There has been a striking disconnect between the overriding Republican policy wish for this decade, which is to see President Barack Obama’s signature domestic policy achievement eviscerated, and the party’s preparations for the very real possibility that wish could be granted. The volume and passion of their relentless Obamacare criticism has been inversely proportional to their public level of coordination and precision about what they’d do differently.
Their longstanding “repeal and replace” mantra has been all about the former until recently, although the political imperative to come up with a replacement has advanced from the theoretical to the potentially imminent as King v. Burwell has progressed to one step from ultimate resolution.
The Supreme Court has the power to take away a central tent pole of the law, the medical coverage subsidies now being provided to about 6.4 million people in the 34 states where the federal government runs the insurance marketplaces. The plaintiffs in the lawsuit argue the wording of the law only permits those subsidies for people buying coverage from health exchanges run by states.

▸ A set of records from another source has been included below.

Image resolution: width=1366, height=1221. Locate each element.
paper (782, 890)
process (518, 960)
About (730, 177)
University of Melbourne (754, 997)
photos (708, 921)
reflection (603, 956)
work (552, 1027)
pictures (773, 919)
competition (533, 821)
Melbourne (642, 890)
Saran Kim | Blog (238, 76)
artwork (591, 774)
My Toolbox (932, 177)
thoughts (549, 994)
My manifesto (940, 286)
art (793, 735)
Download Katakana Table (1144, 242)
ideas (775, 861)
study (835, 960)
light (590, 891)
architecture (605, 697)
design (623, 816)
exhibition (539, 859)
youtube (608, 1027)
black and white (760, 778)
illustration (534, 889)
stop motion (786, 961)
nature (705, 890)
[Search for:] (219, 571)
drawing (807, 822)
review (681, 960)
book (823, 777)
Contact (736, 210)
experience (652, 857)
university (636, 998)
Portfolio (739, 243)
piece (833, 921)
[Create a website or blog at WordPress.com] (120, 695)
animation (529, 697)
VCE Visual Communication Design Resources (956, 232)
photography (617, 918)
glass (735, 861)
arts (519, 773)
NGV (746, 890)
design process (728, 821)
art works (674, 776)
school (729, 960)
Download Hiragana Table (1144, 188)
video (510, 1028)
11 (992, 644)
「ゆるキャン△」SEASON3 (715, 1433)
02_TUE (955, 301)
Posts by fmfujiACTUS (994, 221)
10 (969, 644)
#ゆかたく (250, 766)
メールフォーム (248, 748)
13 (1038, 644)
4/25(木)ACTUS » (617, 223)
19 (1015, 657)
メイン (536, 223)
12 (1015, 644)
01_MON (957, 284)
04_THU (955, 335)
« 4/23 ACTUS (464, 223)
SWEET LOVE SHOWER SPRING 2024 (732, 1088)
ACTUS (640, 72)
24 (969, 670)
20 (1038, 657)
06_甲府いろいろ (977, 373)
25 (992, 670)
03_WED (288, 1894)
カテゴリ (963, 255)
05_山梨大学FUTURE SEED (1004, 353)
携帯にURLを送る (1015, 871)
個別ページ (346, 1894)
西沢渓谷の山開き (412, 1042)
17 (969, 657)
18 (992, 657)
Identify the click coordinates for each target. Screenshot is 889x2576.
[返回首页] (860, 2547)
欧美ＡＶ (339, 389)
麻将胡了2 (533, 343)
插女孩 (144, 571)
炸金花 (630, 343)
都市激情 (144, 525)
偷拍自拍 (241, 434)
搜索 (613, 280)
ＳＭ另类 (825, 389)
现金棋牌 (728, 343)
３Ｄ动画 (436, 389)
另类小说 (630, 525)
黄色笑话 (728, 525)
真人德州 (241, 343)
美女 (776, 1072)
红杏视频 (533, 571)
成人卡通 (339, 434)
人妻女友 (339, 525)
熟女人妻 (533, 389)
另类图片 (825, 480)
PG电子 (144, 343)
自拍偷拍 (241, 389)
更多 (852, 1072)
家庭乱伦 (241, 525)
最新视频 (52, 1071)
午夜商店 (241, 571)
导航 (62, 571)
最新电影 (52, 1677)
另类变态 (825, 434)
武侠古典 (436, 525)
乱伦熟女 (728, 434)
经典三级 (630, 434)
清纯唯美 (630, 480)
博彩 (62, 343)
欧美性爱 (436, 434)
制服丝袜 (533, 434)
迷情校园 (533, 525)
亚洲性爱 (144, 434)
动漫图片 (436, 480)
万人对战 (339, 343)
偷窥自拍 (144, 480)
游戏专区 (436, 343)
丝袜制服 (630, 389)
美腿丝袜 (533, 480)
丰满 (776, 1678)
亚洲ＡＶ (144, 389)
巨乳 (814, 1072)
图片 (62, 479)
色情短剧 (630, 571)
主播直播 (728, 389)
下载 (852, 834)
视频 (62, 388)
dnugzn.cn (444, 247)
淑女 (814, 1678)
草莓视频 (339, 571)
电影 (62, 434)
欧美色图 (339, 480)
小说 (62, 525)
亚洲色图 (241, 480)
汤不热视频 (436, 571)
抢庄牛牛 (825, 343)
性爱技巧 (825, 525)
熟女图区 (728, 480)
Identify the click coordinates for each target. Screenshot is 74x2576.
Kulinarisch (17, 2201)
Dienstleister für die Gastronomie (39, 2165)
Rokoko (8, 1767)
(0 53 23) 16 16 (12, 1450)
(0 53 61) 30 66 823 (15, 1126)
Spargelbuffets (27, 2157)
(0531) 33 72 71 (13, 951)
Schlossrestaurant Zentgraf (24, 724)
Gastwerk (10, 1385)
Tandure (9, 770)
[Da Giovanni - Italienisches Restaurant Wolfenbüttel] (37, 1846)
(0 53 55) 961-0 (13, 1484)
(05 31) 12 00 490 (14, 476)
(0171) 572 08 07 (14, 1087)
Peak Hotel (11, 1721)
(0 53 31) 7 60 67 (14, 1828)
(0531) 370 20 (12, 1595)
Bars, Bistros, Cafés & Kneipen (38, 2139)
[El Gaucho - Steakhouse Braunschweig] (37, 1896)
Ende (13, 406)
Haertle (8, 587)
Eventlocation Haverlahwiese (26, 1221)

The Obama administration says some sloppy legislative drafting should not be allowed to countermand the statute’s universally understood intent.
But if the court calls a halt to the federal marketplace subsidies, the economic pain will be immediate for millions of potential 2016 voters, many of them in presidential and congressional battleground states.
The subsidies, delivered as a tax credit to people with lower incomes, average $272 a month, meaning without them many will no longer be able to afford any coverage.
The biggest population affected would be in Florida, where 1 in 12 people younger than 65, or 1.3 million, are now getting federal help. The same is true for 3 percent or more of the adults in the likely presidential swing states of Michigan, Virginia, New Hampshire, North Carolina, Pennsylvania and Wisconsin.